Type 2 diabetes can be described as the body’s incapability of managing and regulating blood glucose levels. Even though the body produces good and efficient insulin, the means whereby glucose is absorbed into the cells for metabolism breaks down and fails.

As far as diabetes goes, type 2 is the most common type of diabetes prevalent in the United States today, accounting for 90 to 95 percent of all diabetes incidences. It affects nearly 21 million people in the United States alone and the frequency of the disease has soared in the last thirty years. It is normally linked to obesity, prior history of gestational diabetes, prior history of gestational diabetes, a family history of diabetes, impaired glucose tolerance, older age, physical inactivity and ethnicity. Compared with 6% prevalence in Caucasians, the incidence in African Americans and Asian Americans is estimated at approximately 10%, in Hispanics 15%, and in certain Native American communities, 20% to 50%.

If you are a person who is at risk of, or have previously been diagnosed with type 2 diabetes, weight control should be of paramount importance. A diabetes diet is easy to implement and you can simply start by replacing simple carbs such as pasta and white bread with ones that take a bit longer to digest like whole grains, whole grain bread and legumes.
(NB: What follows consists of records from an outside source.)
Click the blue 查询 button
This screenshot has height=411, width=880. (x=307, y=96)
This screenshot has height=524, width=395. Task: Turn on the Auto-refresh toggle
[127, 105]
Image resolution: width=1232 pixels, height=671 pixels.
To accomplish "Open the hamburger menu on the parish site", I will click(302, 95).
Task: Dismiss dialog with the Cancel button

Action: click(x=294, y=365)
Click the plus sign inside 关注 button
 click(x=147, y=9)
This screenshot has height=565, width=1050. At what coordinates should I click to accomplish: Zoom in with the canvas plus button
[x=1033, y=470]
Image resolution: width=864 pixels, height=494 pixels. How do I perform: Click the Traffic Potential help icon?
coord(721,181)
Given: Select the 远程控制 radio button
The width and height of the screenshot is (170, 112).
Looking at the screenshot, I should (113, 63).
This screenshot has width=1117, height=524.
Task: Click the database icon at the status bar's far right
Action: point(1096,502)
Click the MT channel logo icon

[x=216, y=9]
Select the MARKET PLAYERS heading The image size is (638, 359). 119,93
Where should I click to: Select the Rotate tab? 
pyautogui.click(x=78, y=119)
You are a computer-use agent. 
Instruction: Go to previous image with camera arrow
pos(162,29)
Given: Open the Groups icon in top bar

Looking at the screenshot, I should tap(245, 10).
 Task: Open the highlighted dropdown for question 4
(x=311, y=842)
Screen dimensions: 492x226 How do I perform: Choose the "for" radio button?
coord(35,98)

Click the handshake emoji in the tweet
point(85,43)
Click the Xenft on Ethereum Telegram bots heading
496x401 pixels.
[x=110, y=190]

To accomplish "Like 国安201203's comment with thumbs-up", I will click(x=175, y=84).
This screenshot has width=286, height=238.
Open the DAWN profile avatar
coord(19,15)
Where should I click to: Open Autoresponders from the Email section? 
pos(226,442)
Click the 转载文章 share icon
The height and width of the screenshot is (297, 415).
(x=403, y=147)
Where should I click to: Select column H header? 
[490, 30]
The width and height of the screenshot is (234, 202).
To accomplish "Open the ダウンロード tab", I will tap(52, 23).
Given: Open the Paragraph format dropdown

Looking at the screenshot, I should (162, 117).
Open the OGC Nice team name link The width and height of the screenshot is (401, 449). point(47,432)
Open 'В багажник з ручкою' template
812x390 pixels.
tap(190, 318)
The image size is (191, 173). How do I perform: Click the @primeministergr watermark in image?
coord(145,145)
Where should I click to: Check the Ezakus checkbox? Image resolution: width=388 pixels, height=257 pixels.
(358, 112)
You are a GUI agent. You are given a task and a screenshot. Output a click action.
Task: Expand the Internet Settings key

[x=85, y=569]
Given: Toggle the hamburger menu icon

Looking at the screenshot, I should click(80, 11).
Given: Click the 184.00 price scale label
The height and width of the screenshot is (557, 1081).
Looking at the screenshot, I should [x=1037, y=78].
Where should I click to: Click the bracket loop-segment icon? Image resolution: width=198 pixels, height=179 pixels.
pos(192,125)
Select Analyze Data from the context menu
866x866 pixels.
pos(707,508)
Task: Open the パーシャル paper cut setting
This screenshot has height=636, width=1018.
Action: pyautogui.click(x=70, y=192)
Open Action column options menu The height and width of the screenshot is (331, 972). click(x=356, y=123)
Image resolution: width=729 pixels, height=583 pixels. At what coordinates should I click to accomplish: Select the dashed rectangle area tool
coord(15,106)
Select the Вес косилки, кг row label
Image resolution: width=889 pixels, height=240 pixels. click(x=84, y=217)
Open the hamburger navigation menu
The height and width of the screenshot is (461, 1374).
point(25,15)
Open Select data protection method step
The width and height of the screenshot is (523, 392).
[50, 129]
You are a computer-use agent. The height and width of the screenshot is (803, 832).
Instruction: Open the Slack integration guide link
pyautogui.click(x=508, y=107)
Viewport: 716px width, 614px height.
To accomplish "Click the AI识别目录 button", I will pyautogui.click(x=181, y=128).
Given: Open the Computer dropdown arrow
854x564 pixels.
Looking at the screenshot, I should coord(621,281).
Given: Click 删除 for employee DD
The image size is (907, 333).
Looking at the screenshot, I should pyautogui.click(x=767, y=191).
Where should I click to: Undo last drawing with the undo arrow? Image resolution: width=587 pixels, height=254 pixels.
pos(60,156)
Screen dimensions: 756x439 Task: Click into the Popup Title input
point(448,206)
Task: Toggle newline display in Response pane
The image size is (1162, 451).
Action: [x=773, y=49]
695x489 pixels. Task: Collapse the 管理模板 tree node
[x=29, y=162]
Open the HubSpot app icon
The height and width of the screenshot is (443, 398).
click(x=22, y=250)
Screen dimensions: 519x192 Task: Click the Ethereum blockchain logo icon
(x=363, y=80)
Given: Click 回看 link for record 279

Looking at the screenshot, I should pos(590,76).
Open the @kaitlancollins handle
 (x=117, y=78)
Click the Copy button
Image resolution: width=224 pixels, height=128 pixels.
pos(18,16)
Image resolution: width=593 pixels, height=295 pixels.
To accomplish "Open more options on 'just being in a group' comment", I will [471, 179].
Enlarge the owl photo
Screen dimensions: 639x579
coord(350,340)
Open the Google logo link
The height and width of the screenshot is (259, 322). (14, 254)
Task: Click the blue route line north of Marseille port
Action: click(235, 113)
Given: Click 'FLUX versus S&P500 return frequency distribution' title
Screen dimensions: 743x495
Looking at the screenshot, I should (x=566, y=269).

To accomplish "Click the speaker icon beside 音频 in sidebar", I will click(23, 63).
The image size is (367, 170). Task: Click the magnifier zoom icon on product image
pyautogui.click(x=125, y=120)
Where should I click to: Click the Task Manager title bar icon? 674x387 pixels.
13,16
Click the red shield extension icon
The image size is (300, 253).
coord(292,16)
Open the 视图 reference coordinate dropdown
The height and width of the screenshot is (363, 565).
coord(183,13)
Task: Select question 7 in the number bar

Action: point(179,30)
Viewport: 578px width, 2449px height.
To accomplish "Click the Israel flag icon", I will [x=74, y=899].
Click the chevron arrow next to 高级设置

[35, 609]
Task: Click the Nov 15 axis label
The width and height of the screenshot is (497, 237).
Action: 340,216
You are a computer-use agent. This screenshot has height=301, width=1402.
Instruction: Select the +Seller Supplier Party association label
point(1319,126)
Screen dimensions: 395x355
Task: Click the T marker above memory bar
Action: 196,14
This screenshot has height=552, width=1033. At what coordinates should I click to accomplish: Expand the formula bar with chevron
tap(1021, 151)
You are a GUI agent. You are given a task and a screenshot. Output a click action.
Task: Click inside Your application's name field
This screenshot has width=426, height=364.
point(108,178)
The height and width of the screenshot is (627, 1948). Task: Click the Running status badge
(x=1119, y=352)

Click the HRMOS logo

It’s important to try and remove, if at all possible, candy and sugary sodas, as well as all kinds of processed foods but even more importantly, cut right back on your fast food intake. A diabetes diet should involve eating plenty of leafy greens, fresh fruit, and the colored variety of vegetables. Try and limit red meat intake and stick to lean cuts.

Above all, don’t give up on improving your diet. Seek professional guidance from diet planners and nutritionists if it all seems like an uphill struggle – both your health and your quality of life will thank you for it!